LangArena is a collection of 50+ diverse benchmarks designed for a realistic, apples-to-apples comparison of programming language performance. The goal is not to find the ultimate winner in micro-optimizations, but to evaluate how well each language's compiler or runtime optimizes clean and readable code.
The suite started with my original implementation in Crystal. AI tools assisted in translating it to other languages. Throughout this process, I reviewed and edited the implementation for semantic correctness and logical consistency to ensure idiomatic accuracy and fair benchmarking. Not all algorithms could be implemented identically across all languages — simply because the languages are too different (this is particularly true for base64 and JSON tests). However, I made every effort to make the implementations as similar as possible to each other. Handling Library Differences: To address performance differences stemming from varying standard library implementations, I created a special tab in the results — Runtime Score. This metric normalizes execution times (seconds) into a 0–100 scoring system, where 50 represents the average performance across all languages. The overall Runtime Score is calculated as the average across all benchmarks. This approach reduces the impact of outliers and ensures a fair overall assessment: a language that excels in most tasks but struggles with one particular library implementation (like JSON parsing) isn't severely penalized. It reflects the real-world scenario where developers use a mix of algorithms and libraries.

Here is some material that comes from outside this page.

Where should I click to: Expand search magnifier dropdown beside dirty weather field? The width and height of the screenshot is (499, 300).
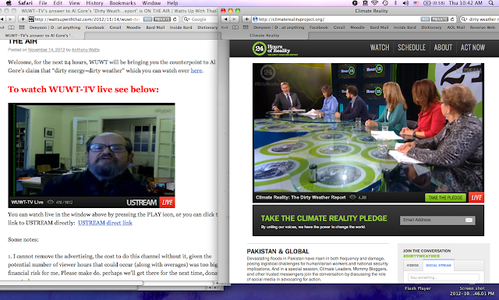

Sources: Benchmark ideas were taken from:
- The Computer Language Benchmarks Game
- My own collections: benchmarks, jit-benchmarks, crystal-benchmarks-game, crystal-metric
- Crystal code samples
- Clean Code: Benchmarks are written in a clear, idiomatic style that prioritizes readability and maintainability.
- Algorithmic Consistency: The same core algorithm is implemented across all languages for each task to ensure a fair comparison.
- Standard vs Unsafe Modes: All benchmarks use standard production compiler flags for each language (safe mode by default). However, we also provide a separate "Hacking" section that compares performance with specialized unsafe flags (like disabling bounds checks, removing runtime checks, or other language-specific optimizations that trade safety for speed). This shows what's possible when you prioritize performance over safety guarantees.
- Testing Language "Muscle": We measure the cost of abstractions. Can a language take clean, idiomatic code and optimize it to efficient machine code? Languages that can (like Rust, Java) prove their compilers are powerful. Languages that can't show the honest price of their abstractions. Benchmarks like matrix multiplication use naive implementations intentionally. We're not measuring how fast a language can call a C library (like BLAS via numpy), but how efficiently it handles fundamental computational patterns — because one day you'll have to write that loop yourself.
- Pull Requests Welcome: While consistency is key, improvements that maintain the philosophy and fix suboptimal implementations are encouraged.
Each benchmark's execution time is measured in isolation, with data preparation excluded from timing. The suite includes a separate warmup phase for JIT-based languages (C#, Java, Julia, etc.) to allow compilation and optimization before measurements begin. This ensures fair comparisons by measuring steady-state performance where applicable, while still capturing cold-start characteristics for AOT-compiled languages. All benchmarks produce verifiable checksums to ensure algorithmic correctness across implementations.
The benchmarks cover common practical tasks:
- JSON Processing: Parsing and generation
- Data Encoding: Base64 encoding/decoding
- Text Processing: Regex matching, string manipulation
- Cryptography & Hashing: SHA-256, CRC32
- Sorting Algorithms: Quick sort, merge sort
- Graph Algorithms: BFS, DFS, Dijkstra, A* pathfinding
- Mathematical Computations: Matrix multiplication, prime calculation, spectral norm
- Simulations: N-body, Game of Life, neural network
- Classic Benchmarks: Binary trees, Fannkuchredux, Mandelbrot (from Computer Language Benchmarks Game)
The suite currently focuses on compiled and high-performance managed languages:
C, C++, Crystal, Rust, Go, Swift, C#, Java, Kotlin, TypeScript, Zig, D, V, Julia, Nim, F#, Dart, Python, Odin, Scala.
Languages like Python, Ruby, or PHP are intentionally excluded to maintain a focused comparison within a similar performance bracket.
This suite is also a practical tool for:
- Compiler Tracking: Monitor performance regressions/improvements across compiler versions.
- New Language Evaluation: Get a standardized "score" to position a new language against established ones.
AMD Ryzen 7 3800X 8-Core Processor 78GB (x86_64-linux-gnu)
cd rust
./test [BenchName]
./run [BenchName]
Require docker-compose-plugin v2, check if it installed: run docker compose version, version should be v2.xxx. Or install it.
docker compose build rust
docker compose run rust
./test [BenchName]
./run [BenchName]
sh build-docker.sh
ruby benchmarks.rb
cd docs
ruby gen.rb ../results/2026-02-02-x86_64-linux-gnu.js
open index.html